You're 9 months out with your VSG.  You don't know what you are talking about on this topic.  Let's see what you are saying at 3 years out.
LeaAnn
on 12/15/08 2:30 am - Huntsville, AL

While I agree with you about the 55% EWL being comparable to the RNY and better than lapband, i disagree that a malabsorptive procedure means malnutrition and a scary low BMI for lightweights.

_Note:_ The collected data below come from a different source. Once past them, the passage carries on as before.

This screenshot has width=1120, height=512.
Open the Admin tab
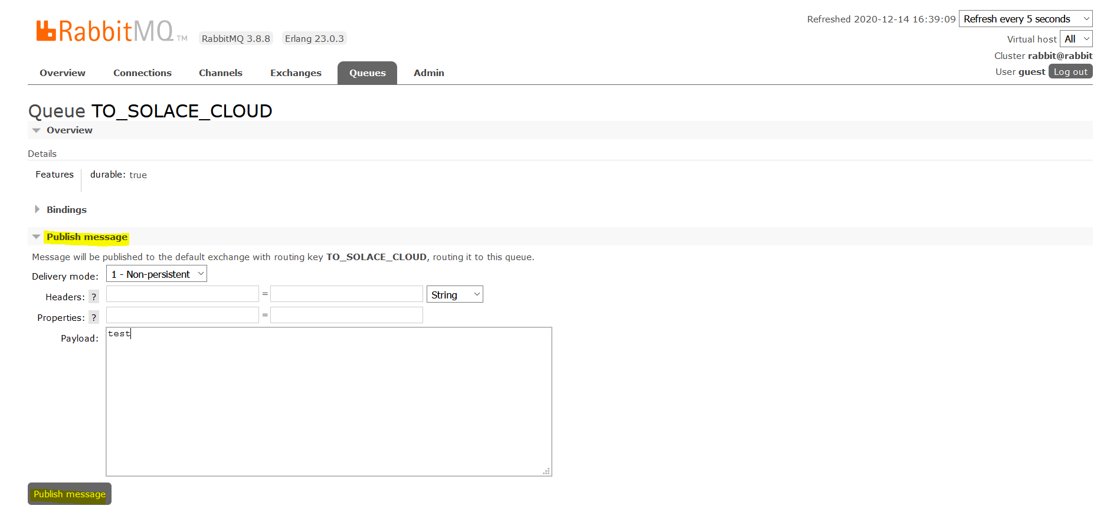click(428, 73)
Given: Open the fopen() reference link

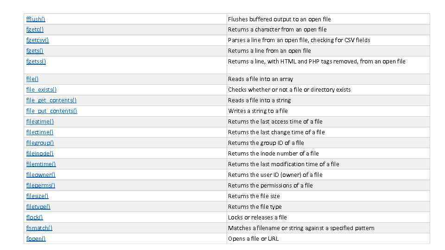Looking at the screenshot, I should 36,239.
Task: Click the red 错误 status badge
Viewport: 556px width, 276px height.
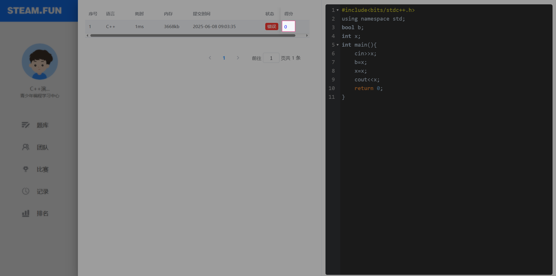Action: click(x=271, y=27)

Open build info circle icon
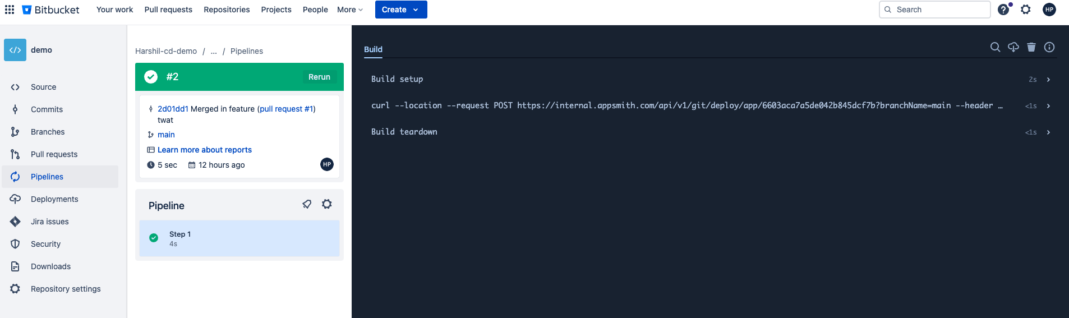pos(1049,47)
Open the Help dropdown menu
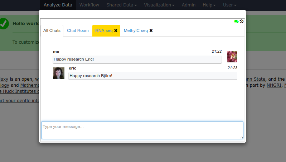The width and height of the screenshot is (286, 162). click(209, 5)
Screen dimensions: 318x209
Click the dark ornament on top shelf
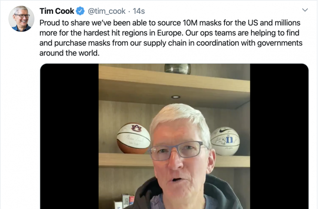178,69
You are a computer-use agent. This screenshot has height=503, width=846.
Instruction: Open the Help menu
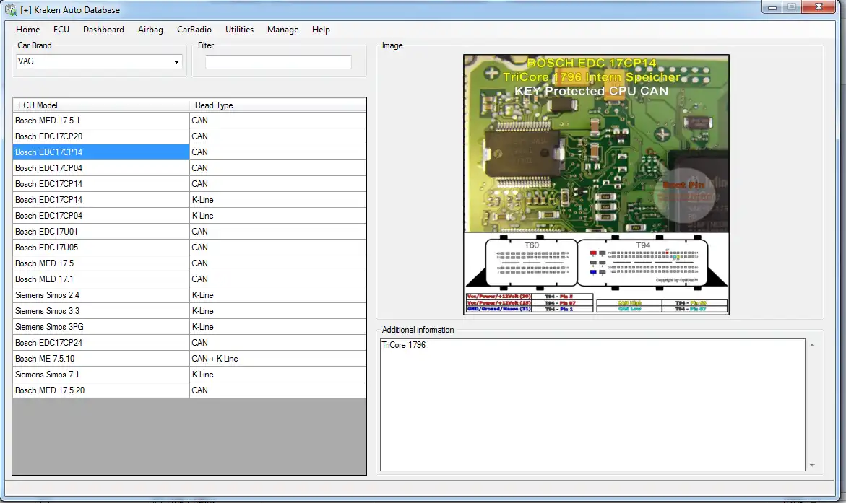pos(321,30)
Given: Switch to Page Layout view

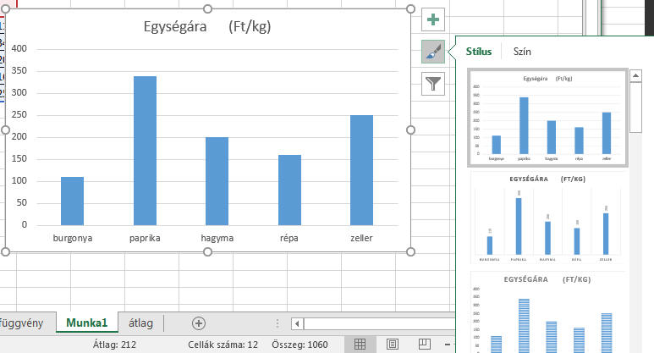Looking at the screenshot, I should pos(392,345).
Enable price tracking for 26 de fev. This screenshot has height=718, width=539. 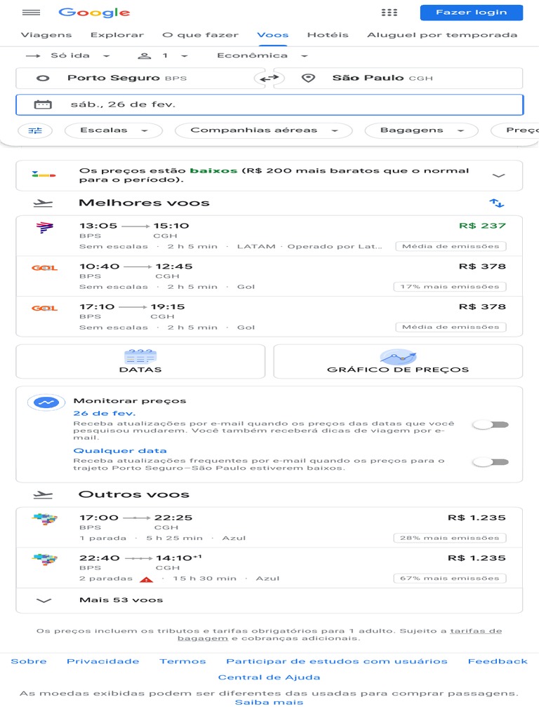(491, 424)
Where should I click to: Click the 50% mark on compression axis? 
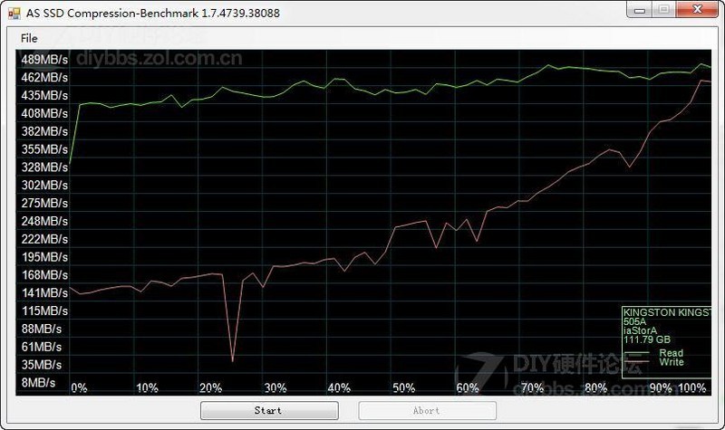403,387

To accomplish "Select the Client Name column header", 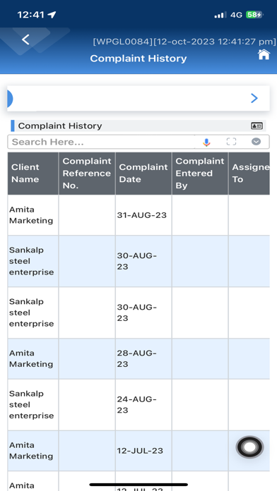I will [x=33, y=174].
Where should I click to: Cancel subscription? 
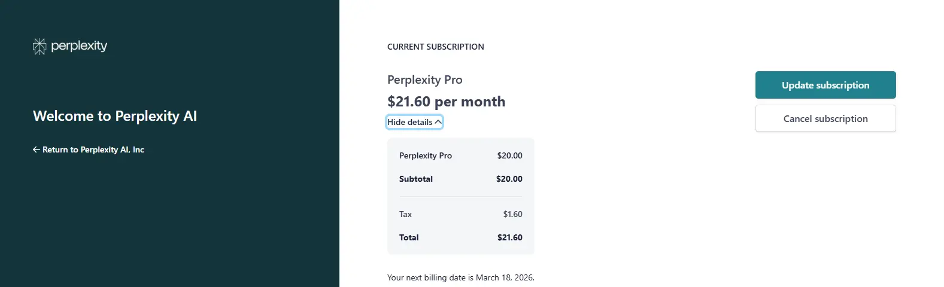(825, 118)
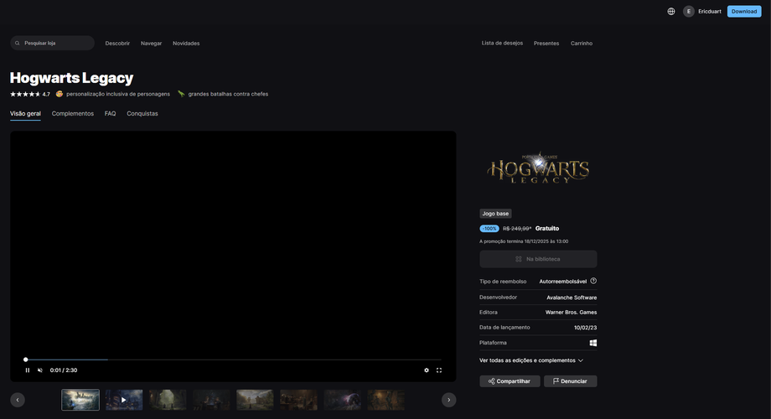This screenshot has height=419, width=771.
Task: Switch to the Complementos tab
Action: [73, 114]
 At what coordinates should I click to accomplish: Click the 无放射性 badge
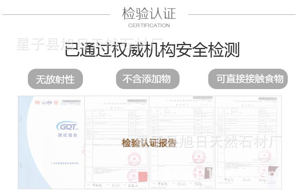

The DS minus the stomach resection is performed in Europe for cure of diabetes in the NON morbidly obese and the weight loss in those instances is minimal:


Duodenal Switch without Gastric Resection: Results and Observations after 6 Years

Maria Laura Cossu1, Giuseppe Noya2, Gian Carlo Tonolo3, Stefano Profili4, Giovanni B Meloni5, Matteo Ruggiu6, Patrizia Brizzi7, Franca Cossu8, Luca Pilo9 and Pier Luigi Tilocca10

(1)  Centro di Chirurgia Generale e Della Grande Obesita', Policlinico Universitario, Italy
(2)  Dipartimento di Scienze Chirurgiche, Universita' di Perugia, Italy
(3)  Servizio di Diabetologia, Istituto Clinica Medica, Italy
(4)  Istituto di Scienze Radiologiche, Universita' di Sassari, Italy
(5)  Istituto di Scienze Radiologiche, Universita' di Sassari, Italy
(6)  Servizio di Diabetologia, Istituto Clinica Medica, Italy
(7)  Servizio di Diabetologia, Istituto Clinica Medica, Italy
(8)  Centro di Chirurgia Generale e Della Grande Obesita', Policlinico Universitario, Italy
(9)  Centro di Chirurgia Generale e Della Grande Obesita', Policlinico Universitario, Italy
(10)  Centro di Chirurgia Generale e Della Grande Obesita', Policlinico Universitario, Italy

Published online: 01 November 2004

Background: The results on metabolic effects of the classical biliopancreatic diversion (BPD) have led us to investigate the operation without gastric resection, thus preserving stomach and pylorus, in patients who are not seriously obese but suffer from hypercholesterolemia, often associated with type 2 diabetes and hypertriglyceridemia. Methods: Between 1996 and 1999, we performed the duodenal switch (DS) without gastric resection on 24 mildly obese patients. Mean preoperative BMI was 36.2 kg/m2. 17 patients (70.8%) suffered from type 1 diabetes, 4 (16.6%) had impaired glucose tolerance, while the remainder had fasting hyperglycemia. In 20 patients (83.3%), hypercholesterolemia and alterations in lipid profile were present. Another 20 patients were taking drugs for arterial hypertension. The pluri-metabolic syndrome was present in 41.6% of patients. Results: Mean follow-up was 4 years. BMI reduction and weight loss were not large. 2 patients who had severe longstanding diabetes type 2 needed a second operation of the classical BPD because of failure in improving diabetes. Another 2 patients were changed to classical BPD because of a relapsing chronic duodeno-ileal ulcer. The incidence of ileal ulcer was 29.1%. Regarding hypercholesterolemia, hypertrigliceri-demia, and type 2 diabetes when there is a good pancreatic "reservoir", the operation seems effective in the long-term. Protein absorption is better than that obtained with the classical BPD. Conclusions: Our long-term results suggest that in carefully selected patients suffering from serious hypercholesterolemia or type 2 diabetes with insulin reserves still at an acceptable level, and with BMI 30-40, DS without gastric resection can be proposed as a surgical treatment for metabolic diseases but not for obesity.